Mein Krankheitsweg ist auch mein Heilungsweg - oder Ich lebe HEUTE - heute LEBE ich

Mechthild Thöne in IMPULSE 1/2008

"Nein, nicht schon wieder!" Ich bin entsetzt! Zum zweiten Mal taste ich einen Knoten in meiner Brust. Wie gut, das sich damals - Ende 1994 - nicht ahnte, dass noch 11 weitere Operationen folgen sollten!

Die Diagnose, dieses Mal schon deutlicher: Cystosarkoma phylloides - ein wenig bekannter Tumor. Meist wächst er schnell und hat die Tendenz, sich immer neu zu bilden. Er war zunächst nicht bösartig. In 5 Jahren wurde ich 4 x operiert. Ich traf die Entscheidung, falls zum 5. Mal eine OP notwendig werden sollte, lasse ich mir die Brustdrüse entfernen. Es kam so weit! 1997, ein schwerer Eingriff für mein Körpergefühl! Ein Brustaufbau mittels Silikonprothese tat meiner Seele gut, die ja genug zu verkraften hatte.
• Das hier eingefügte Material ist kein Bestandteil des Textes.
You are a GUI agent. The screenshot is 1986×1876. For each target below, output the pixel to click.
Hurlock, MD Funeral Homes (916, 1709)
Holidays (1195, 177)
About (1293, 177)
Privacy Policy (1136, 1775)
Nun wollte ich einen Schlussstrich unter einen schwierigen Lebensabschnitt ziehen. Ich hatte mich immer wiedergefragt, wie die Botschaft, die mein Körper mir durch die Erkrankung sagen wollte, wohl lautet. Ich war Antworten auf die Spur gekommen, hatte Zusammenhänge in meinem Leben erkannt.
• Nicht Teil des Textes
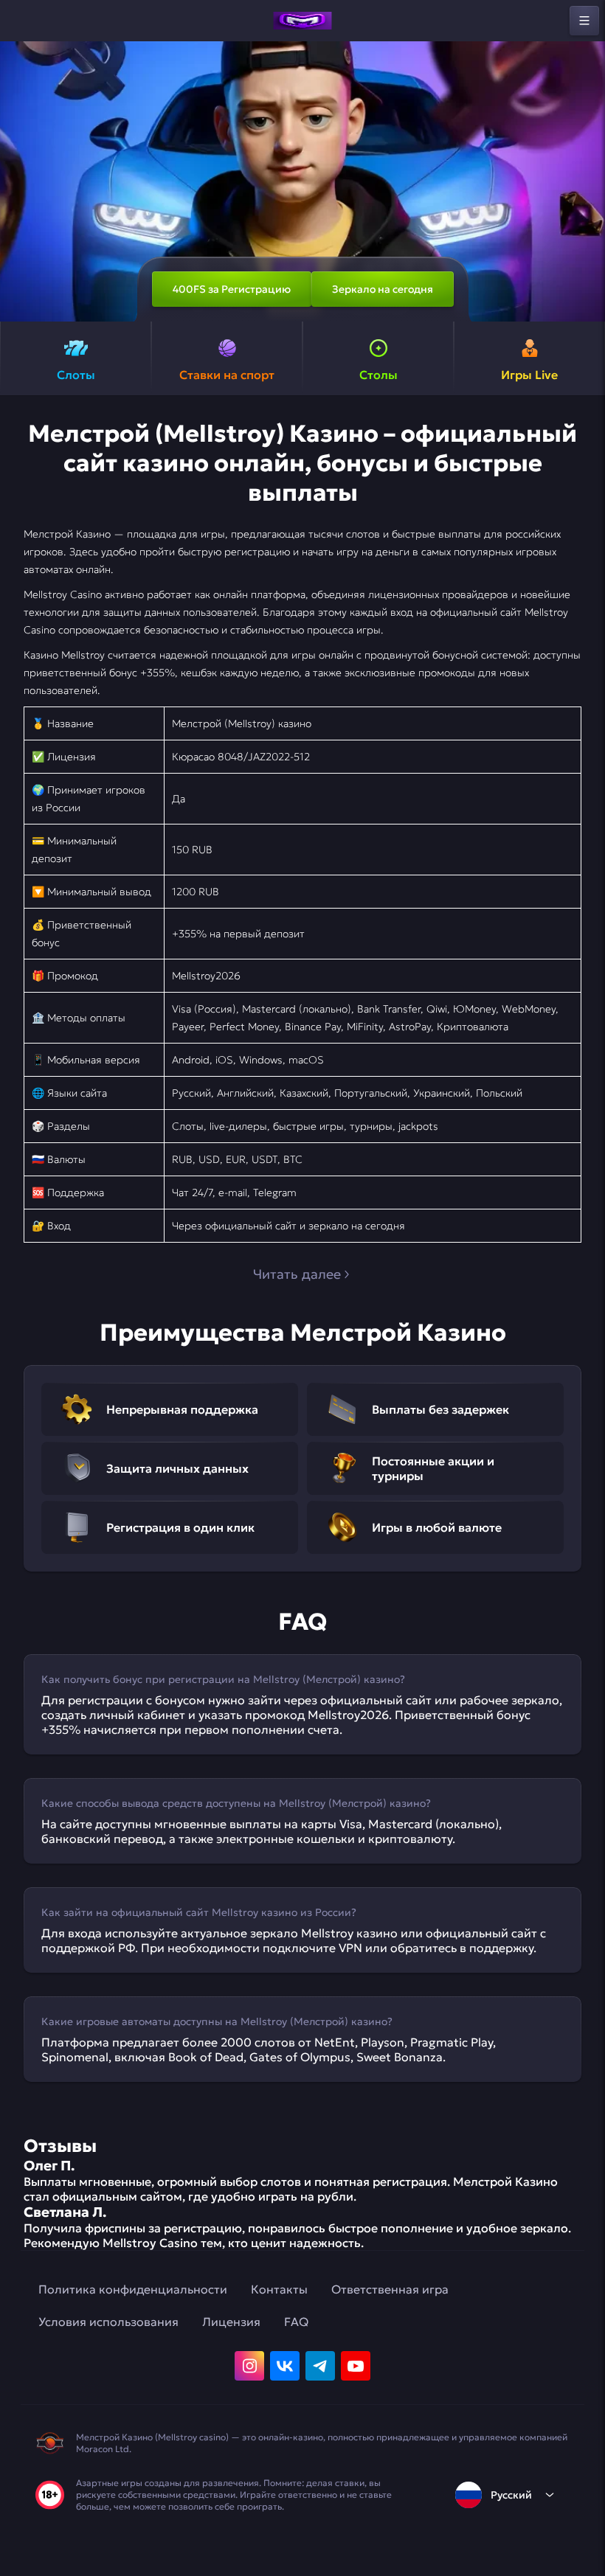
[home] (302, 20)
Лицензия (231, 2321)
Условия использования (108, 2321)
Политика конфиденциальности (132, 2289)
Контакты (279, 2289)
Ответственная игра (390, 2289)
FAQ (296, 2321)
Mit Gebet, Segnung und manchmal auch Salbung durch mir nahestehende Menschen bereitete ich mich jeweils auf die Krankenhauszeiten vor. Ich machte die erstaunliche Erfahrung, dass ich jedes Mal einen starken inneren Frieden verspürte, mich vor der OP in den "Schlaf" loslassen konnte und nachher in diesem Frieden erwachte. Es waren Engel an meinem Bett, da war ich mir ziemlich sicher. Aber auch die Menschen, die kamen, meine Fragen und Schmerzen aushielten und nicht mit klugen Antworten oder billigem Trost aufwarteten, waren ein Riesen-Geschenk für mich! Und ich staunte immer wieder darüber, dass ich es zumeist mit sehr kompetenten, freundlichen, zugewandten Ärztinnen und Ärzten zu tun hatte, dass Krankenschwestern mir durch viele Hilfestellungen sehr freundlich meinen Krankenhaus-Alltag erträglich machten. All diesen Menschen bin ich von Herzen dankbar!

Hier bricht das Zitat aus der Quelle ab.